:: PROBLEMS ::
1/ List every case the opinion excerpt names, giving each case name in full as it appears.
2/ From the opinion excerpt, return word for word the portion starting at "Where there is" and ending at "105 A. 715.".

:: GIVEN PASSAGE ::

There is no special difference of opinion between counsel as to the rules of law governing the consideration and the decision of such a motion, nor could there well be in view of the fact that the law is well settled by many decisions in both the federal and state courts.
The verdict was arrived at after a careful trial, with able counsel participating, with no apparent errors and with instructions to the jury which were not excepted to. There is no reason to think that the jury failed to exercise a deliberate and unbiased judgment or that it was influenced by any prejudice, unless such can be inferred from the verdict alone. There was a direct and irreconcilable conflict ot testimony. The jury, after apparently adequate instructions, including the rule as to burden of proof, adopted the view of the facts as testified to by the witnesses for the defendant. The court or another jury might take another view of the matter, but under our procedure that is not the question. It is not sufficient ground for a new trial that a verdict is merely against the preponderance of the testimony. It must be so manifestly and palpably against the evidence in the case as to compel the conclusion that the verdict is contrary to right and justice. Judge Lurton, in the case of Mt. Adams & E. P. Inclined R. Co. v. Lowery (C.C.A.) 74 F. 463, 465, 473, said:
“Where the evidence submitted to the jury is such as to render the issue doubtful, a new trial will not be granted, even though the verdict is against the apparent weight of the evidence. Brown v. Wilde, 12 Johns. [N.Y.] 455; Stryker v. Bergen, 15 Wend. [(N.Y.) 490], 491.”
The following is from the opinion of the Court in Donohue v. Dykstra (D.C.) 247 F. 593, 594, referring to and following the Mt. Adams Case: “It is, of course, well settled that if there is any real conflict in the testimony, and there is any substantial evidence to support the verdict found, such verdict should not be set aside by the Court, even if the latter would have reached a different verdict from that of the jury on the same evidence.”
The Supreme Judicial Court of Maine stated the rule as follows in Hewey v. Nourse, 54 Me. 256: “To justify the Court in setting the verdict aside, for the cause alleged in the motion, there must be such a manifest weight of evidence against the verdict, as to render it clear that the jury either misapprehended the evidence, or were guilty of gross misconduct.”
Where there is a conflict of testimony, it is presumed that the jury gave the various items of testimony their real worth in marshaling the probabilities. A new trial will not be granted where to do so would amount to a substitution of the judgment of the court for that of the jury. Harmon v. Cumberland County P. & L. Company, 124 Me. 418, 130 A. 273; Inhabitants of Somerville v. Inhabitants of Smithfield, 126 Me. 511, 140 A. 195; Lawler v. Spellman, 118 Me. 484, 105 A. 715.

(Entries for locating text and elements)
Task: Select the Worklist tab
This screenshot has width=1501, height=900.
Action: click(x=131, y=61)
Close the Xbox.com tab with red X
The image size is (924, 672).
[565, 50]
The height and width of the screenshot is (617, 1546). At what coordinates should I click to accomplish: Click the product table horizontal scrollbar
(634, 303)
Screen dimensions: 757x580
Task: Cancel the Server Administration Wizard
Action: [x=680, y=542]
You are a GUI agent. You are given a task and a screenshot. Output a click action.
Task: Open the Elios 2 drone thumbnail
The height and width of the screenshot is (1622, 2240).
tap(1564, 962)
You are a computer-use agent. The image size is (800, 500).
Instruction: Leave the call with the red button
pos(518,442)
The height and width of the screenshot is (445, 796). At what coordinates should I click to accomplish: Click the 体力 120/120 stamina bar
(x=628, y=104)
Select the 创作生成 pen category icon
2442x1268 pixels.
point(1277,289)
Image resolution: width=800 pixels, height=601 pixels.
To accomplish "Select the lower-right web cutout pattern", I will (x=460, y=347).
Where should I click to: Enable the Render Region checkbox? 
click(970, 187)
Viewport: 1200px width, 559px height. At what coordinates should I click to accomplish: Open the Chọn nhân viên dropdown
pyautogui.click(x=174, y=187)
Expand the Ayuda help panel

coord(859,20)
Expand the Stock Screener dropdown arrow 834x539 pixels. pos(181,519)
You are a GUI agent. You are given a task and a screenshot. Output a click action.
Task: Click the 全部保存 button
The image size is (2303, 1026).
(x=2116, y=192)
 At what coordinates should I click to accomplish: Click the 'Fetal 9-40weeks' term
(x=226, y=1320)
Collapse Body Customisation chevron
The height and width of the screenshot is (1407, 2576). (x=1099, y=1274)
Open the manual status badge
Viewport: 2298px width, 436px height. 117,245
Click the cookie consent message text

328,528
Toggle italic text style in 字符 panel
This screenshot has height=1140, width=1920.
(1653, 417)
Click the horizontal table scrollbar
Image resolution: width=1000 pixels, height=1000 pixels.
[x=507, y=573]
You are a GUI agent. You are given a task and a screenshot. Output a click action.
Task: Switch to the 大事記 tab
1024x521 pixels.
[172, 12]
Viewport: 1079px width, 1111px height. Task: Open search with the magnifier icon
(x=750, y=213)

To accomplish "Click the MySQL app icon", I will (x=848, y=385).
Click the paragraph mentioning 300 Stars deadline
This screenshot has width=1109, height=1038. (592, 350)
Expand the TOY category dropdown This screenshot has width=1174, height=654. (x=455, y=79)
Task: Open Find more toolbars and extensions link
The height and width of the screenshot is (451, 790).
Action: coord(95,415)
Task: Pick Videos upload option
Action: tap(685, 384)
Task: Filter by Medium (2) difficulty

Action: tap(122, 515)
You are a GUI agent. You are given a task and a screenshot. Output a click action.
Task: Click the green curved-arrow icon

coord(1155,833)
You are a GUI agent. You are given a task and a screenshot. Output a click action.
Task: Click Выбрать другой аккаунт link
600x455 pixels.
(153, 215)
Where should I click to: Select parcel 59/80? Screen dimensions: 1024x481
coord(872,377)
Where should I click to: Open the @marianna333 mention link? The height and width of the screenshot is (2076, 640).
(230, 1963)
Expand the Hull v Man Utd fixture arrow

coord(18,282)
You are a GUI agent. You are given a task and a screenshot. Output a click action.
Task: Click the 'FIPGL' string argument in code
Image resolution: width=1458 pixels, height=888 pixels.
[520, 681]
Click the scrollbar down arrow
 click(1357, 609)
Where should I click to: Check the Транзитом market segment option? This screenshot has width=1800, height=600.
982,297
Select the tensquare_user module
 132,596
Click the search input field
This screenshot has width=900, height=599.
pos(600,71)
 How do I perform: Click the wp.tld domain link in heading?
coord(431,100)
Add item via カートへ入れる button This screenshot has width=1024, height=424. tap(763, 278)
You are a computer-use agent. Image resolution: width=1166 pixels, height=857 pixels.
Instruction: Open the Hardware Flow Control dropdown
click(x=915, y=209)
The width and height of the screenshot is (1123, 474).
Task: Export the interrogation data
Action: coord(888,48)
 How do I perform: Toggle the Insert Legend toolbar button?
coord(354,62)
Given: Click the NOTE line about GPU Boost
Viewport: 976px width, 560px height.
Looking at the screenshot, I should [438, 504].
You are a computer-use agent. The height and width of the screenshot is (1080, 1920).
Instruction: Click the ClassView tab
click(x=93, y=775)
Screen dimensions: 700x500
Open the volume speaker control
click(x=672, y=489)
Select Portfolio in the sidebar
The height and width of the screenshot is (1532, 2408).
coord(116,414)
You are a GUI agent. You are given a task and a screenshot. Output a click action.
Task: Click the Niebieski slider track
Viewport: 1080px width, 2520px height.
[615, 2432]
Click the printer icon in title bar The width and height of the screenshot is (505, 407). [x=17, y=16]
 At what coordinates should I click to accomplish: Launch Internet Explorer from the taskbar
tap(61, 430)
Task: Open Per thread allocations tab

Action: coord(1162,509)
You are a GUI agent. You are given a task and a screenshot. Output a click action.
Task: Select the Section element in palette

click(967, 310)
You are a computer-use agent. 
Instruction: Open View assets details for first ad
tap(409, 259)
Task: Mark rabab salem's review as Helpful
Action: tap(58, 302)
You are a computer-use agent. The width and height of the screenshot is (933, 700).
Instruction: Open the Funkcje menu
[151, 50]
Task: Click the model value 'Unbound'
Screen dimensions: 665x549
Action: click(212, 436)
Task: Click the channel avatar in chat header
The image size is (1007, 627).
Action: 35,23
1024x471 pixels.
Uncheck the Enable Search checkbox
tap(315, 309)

:: ANSWERS TO THE EXERCISES ::
1/
Mt. Adams & E. P. Inclined R. Co. v. Lowery
Brown v. Wilde
Stryker v. Bergen
Donohue v. Dykstra
Hewey v. Nourse
Harmon v. Cumberland County P. & L. Company
Inhabitants of Somerville v. Inhabitants of Smithfield
Lawler v. Spellman

2/
Where there is a conflict of testimony, it is presumed that the jury gave the various items of testimony their real worth in marshaling the probabilities. A new trial will not be granted where to do so would amount to a substitution of the judgment of the court for that of the jury. Harmon v. Cumberland County P. & L. Company, 124 Me. 418, 130 A. 273; Inhabitants of Somerville v. Inhabitants of Smithfield, 126 Me. 511, 140 A. 195; Lawler v. Spellman, 118 Me. 484, 105 A. 715.